As a country, we have not done a very good job of prioritizing investment in ATC, which although very safe, is still a World War II-era ground-based system. Our air traffic controllers do a terrific job safely managing the volume of traffic in our skies, but the reality is our country’s aviation infrastructure is outdated and in dire need of modernization.

And our FAA leadership has done as much as they can within the current system, as they face unpredictable funding.

JetBlue has been a supporter of the FAA’s NextGen program from the get-go. We have not only provided people and expertise to advancing the issue but we’ve also made significant investments in our fleet to be able to reap the benefits of NextGen.

We’ve seen real benefits from NextGen, but we need more alignment in this important transformation. We also need to direct infrastructure improvements into the regions of the country where they’ll produce the most benefits, like the Northeast Corridor. The pace of change really needs to accelerate, especially in New York, which is the busiest market in the country and has the most to gain from NextGen improvements.

Aside from modernization, our industry is almost unanimously aligned in supporting efforts to separate the FAA’s air traffic control function into a self-funded, government-chartered non-profit entity. We already have the safest skies in the world but this model, which has proven to work very well in places like

-5-

Canada, could help us be more efficient and enhance safety even further through longer-term investments in technology. These projects are much easier to fund in the capital markets than on Capitol Hill.

The United States is essentially the only advanced nation where you find the same agency regulating safety and operating the ATC function. At JetBlue, we’re concerned that if we don’t take the opportunity now to invest and align our efforts in supporting air traffic control, it could be another decade – or more – before we have another chance.
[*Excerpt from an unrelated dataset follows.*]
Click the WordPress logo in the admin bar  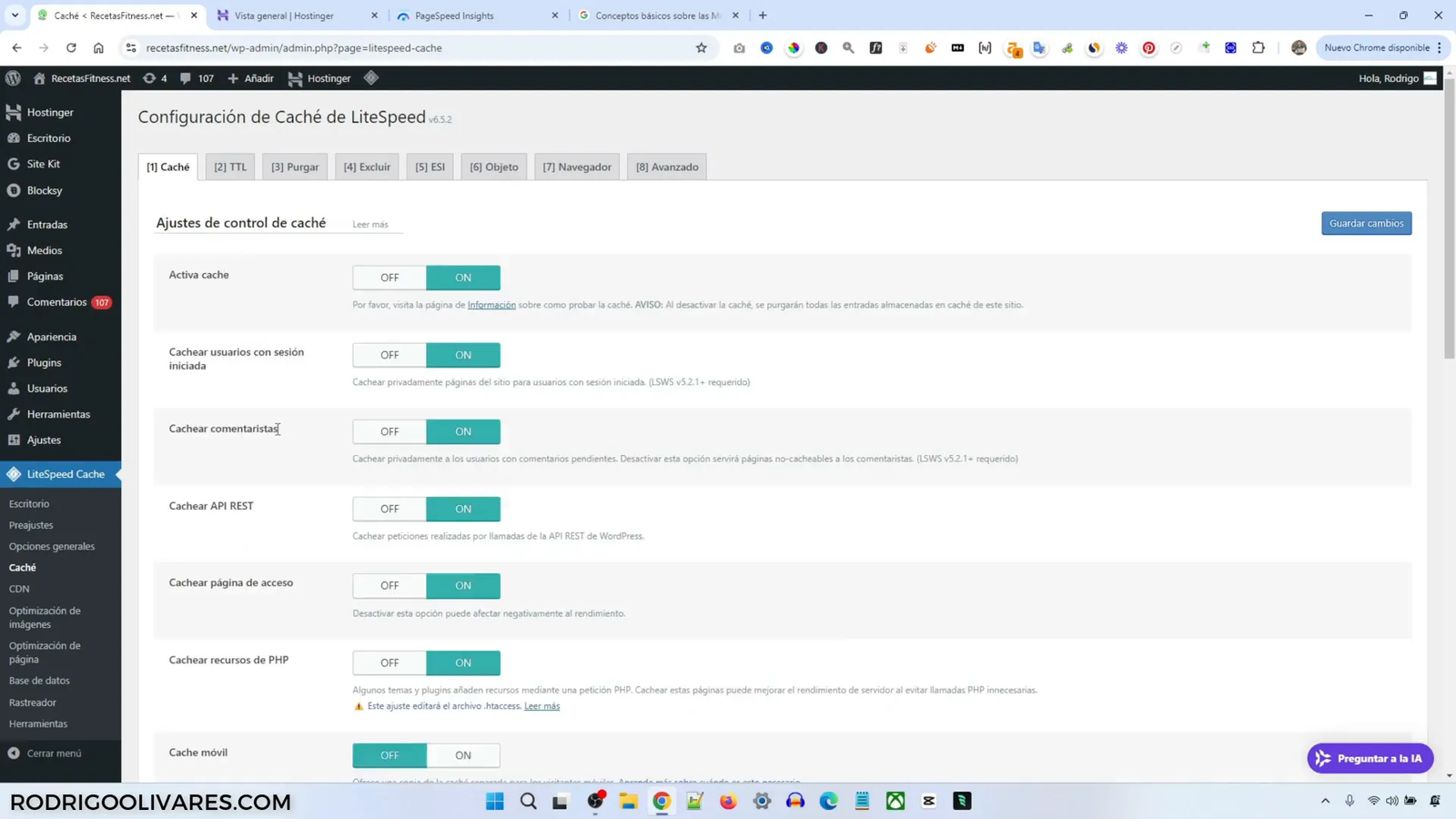click(x=13, y=78)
And by then, we could be in real ATC crisis mode.

We think our first-rate air traffic controllers – who are America’s aviation safety professionals – deserve the security of consistent funding, so they’re not subject to congressional budget cycles. I really want to thank the NATCA leadership for their willingness to listen to new ideas.
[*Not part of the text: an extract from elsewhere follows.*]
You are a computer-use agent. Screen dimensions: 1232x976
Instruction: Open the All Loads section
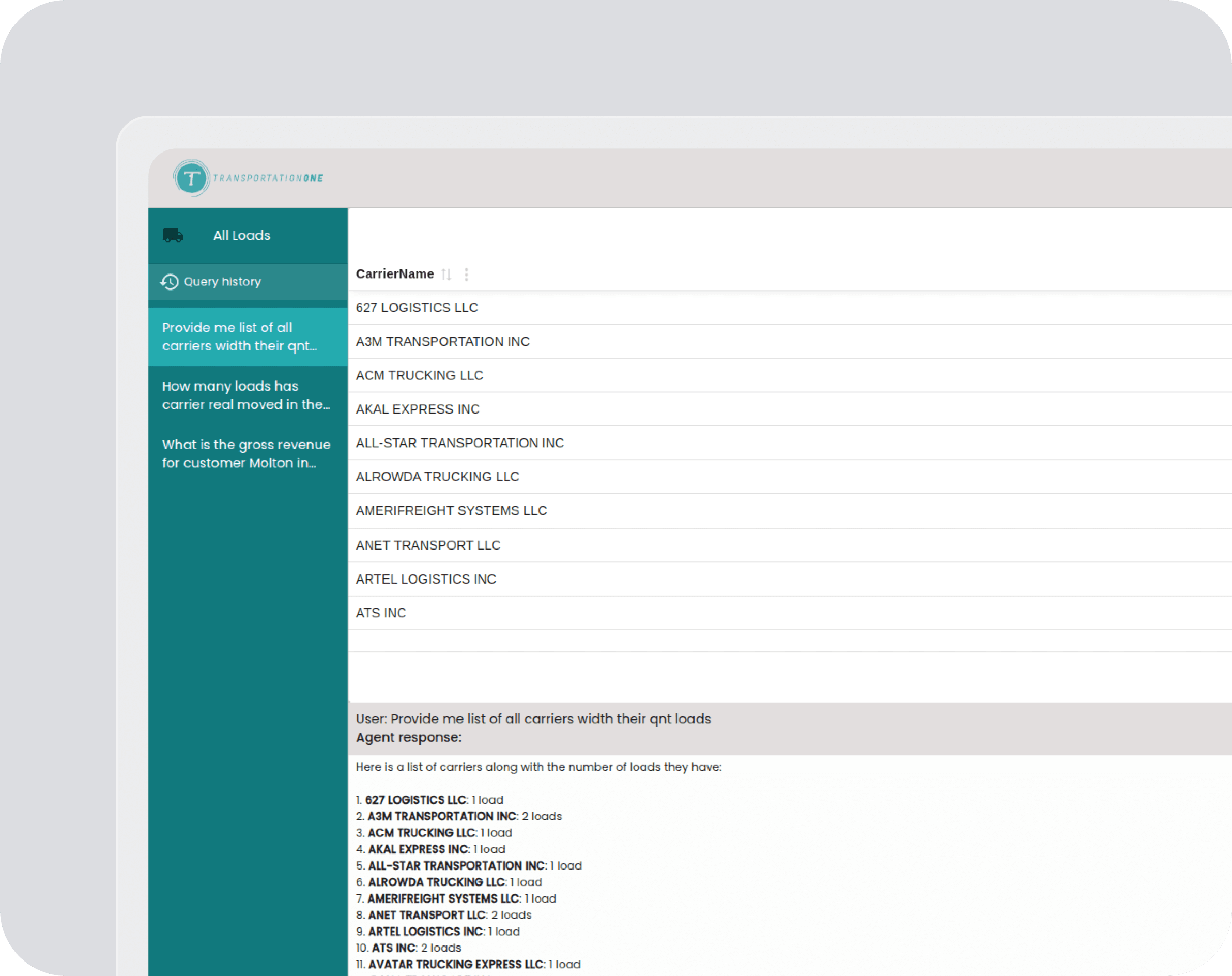pos(242,235)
We plan to continue to meet with members of Congress to advance this effort during the coming weeks and months so that we get a truly transformational FAA bill. Hats off to Chairman Shuster for bravely looking ahead, across party lines, to benefit the air traffic control professionals and air travelers alike with a means to secure the long-term investment, stability and increased safety that we all strive for.

CLOSE

JetBlue has always been a contrarian airline – a disruptor, if you will – and we’ve often taken a different view than other airlines. After the past decade of consolidation, there are some fundamental questions we need to address as an industry and a nation, and I’ve touched on just a few of those today.
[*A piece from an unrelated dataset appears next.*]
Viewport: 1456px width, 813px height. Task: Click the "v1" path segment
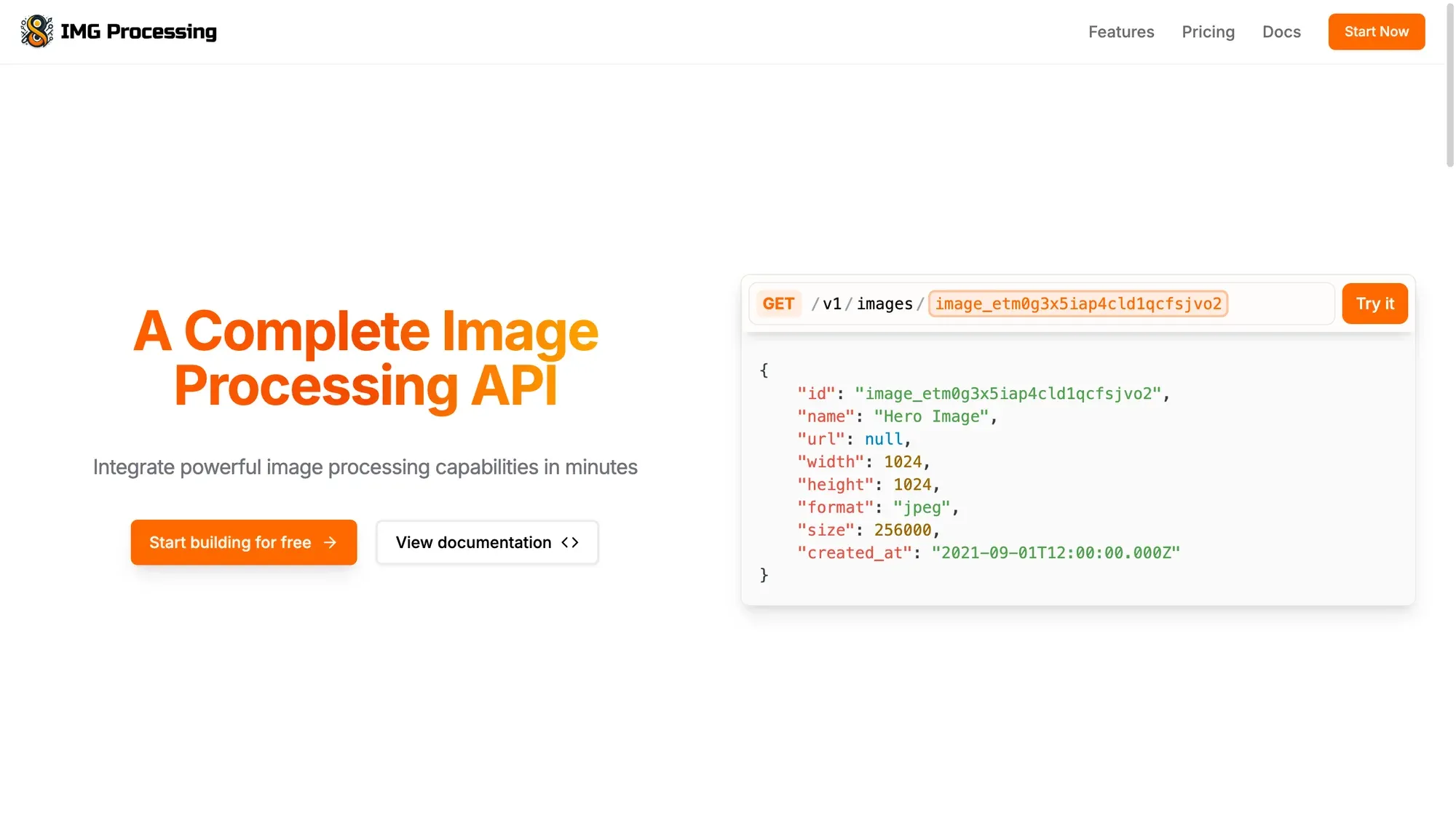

For JetBlue, it comes down to ensuring that smaller airlines have the opportunity to continue to be force for good in this industry – whether that’s Open Skies, airport access, joint ventures, foreign route authorities, or a truly competitive landscape. We think this is ultimately going to require a different approach here in Washington to ensure a policy framework that reflects the overwhelming consolidation of power in our industry that now exists with the US megacarriers.

Thank you again for having me here today. It was a pleasure speaking with you and sharing a bit about JetBlue and how we’re thinking about the landscape.